Certaines des critiques qui ont été adressées au Transformative Learning (TL), ou à certains travaux qui s’en réclament, se fondent sur cette base ; elles consistent à lui reprocher de centrer son projet sur l’individu, sur des changements cognitifs et/ou psychiques et d’oublier que les connaissances, les attitudes et les comportements individuels sont largement influencés, sinon déterminés par l’idéologie dominante, les normes, les structures, les rapports sociaux. Face à ces critiques les défenseurs du TL peuvent faire appel à des arguments fondés sur l’interactionnisme ou le constructivisme, du moins sur tel ou tel des courants qui se rangent sous ces étiquettes. Mais la discussion risque alors de déboucher dans un débat sans fin entre individualisme méthodologique et holisme, entre un point de vue psychologisant et le déterminisme sociologique.
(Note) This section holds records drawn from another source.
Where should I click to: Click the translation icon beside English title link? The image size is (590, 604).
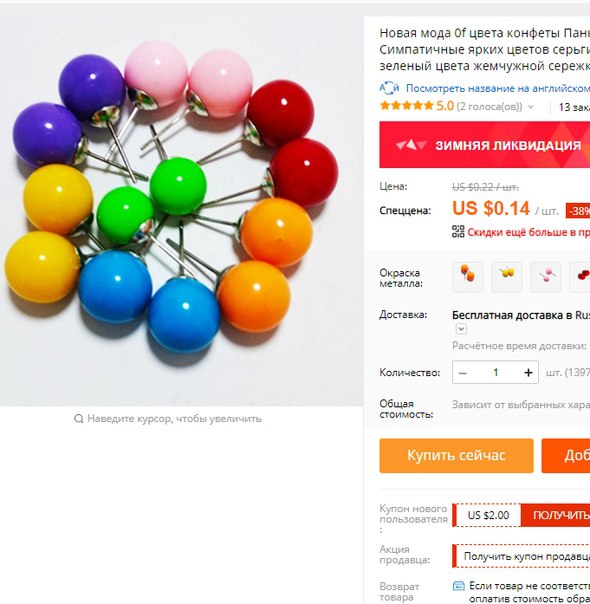click(389, 88)
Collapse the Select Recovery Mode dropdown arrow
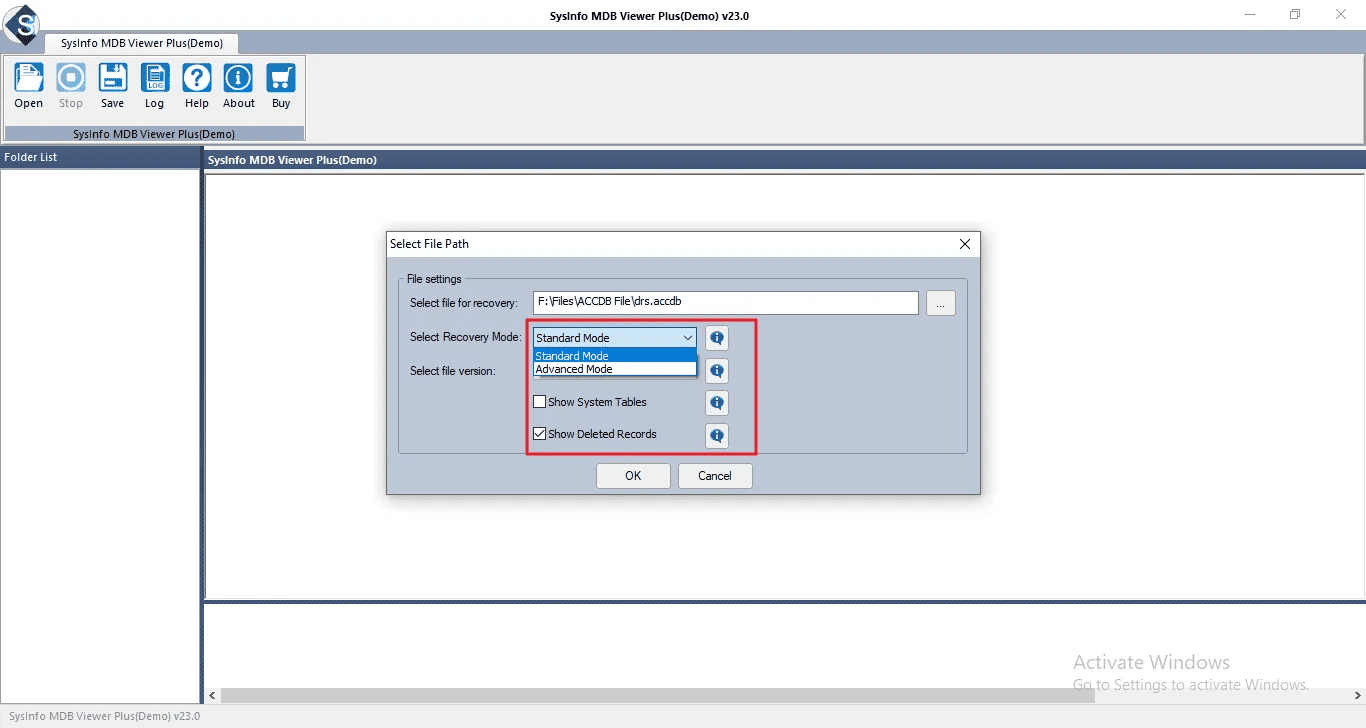Screen dimensions: 1366x728 coord(688,338)

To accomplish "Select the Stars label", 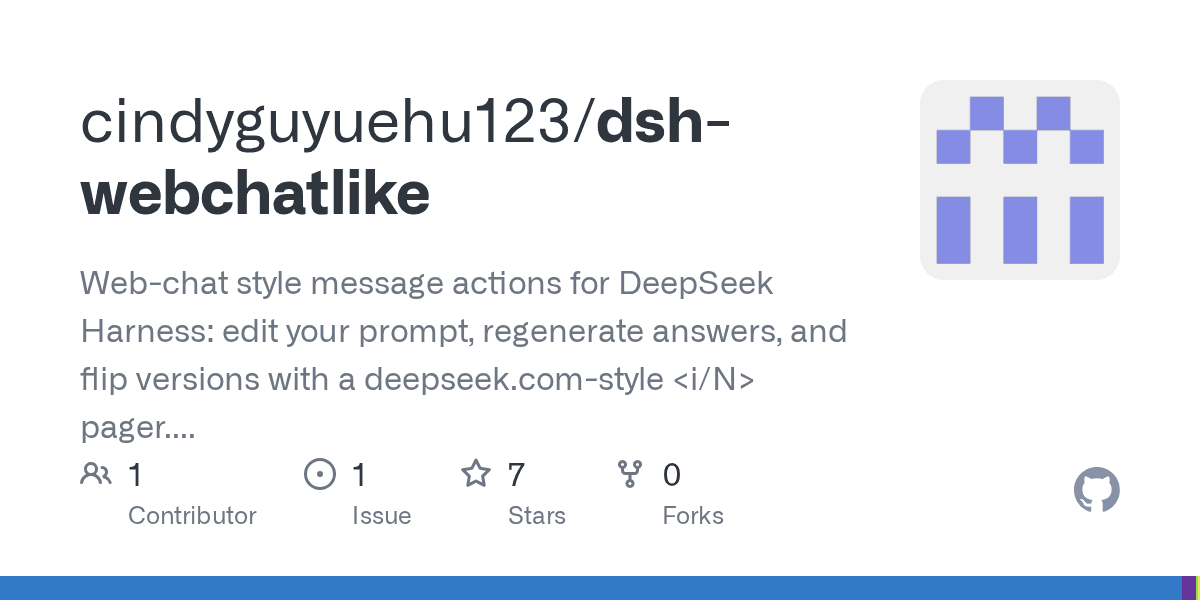I will click(x=537, y=516).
Est-il possible de sortir d’une pensée de la disjonction (« ou bien, ou bien ») et d’adopter une pensée de la conjonction (« et, et »), de la complexité, comme nous y invite Edgar Morin, sans pour autant tomber dans la confusion ? Je retiendrai de cet auteur que l’on peut prendre en compte l’individu, la conscience, la pensée, sans « réduire l’humain à la seule individualité » (Morin 2001, p. 45). Selon lui, l’humain se définit par trois notions complémentaires et inséparables, alors même qu’elles paraissent s’opposer : l’individu, la société et l’espèce humaine. Leur relation est « dialogique », en ce sens qu’elles se répondent : l’espèce est faite de tous les individus, mais, dans chaque individu, il y a tout ce qui fait l’espèce humaine. De même, la société est constituée d’individus et chaque individu est totalement social, constitué par le processus de socialisation et par son appartenance à la société, aux groupes et aux communautés auxquels il appartient. Dès sa naissance, le groupe le nomme, lui donne un nom 1, une identité. Paul Ricoeur a bien montré le caractère paradoxal de l’identité, qui fait que nous sommes à la fois idem (le même), semblable ou du moins identifiable à autrui, par tout ce que nous avons en commun, et ipse (soi-même), c’est à dire unique.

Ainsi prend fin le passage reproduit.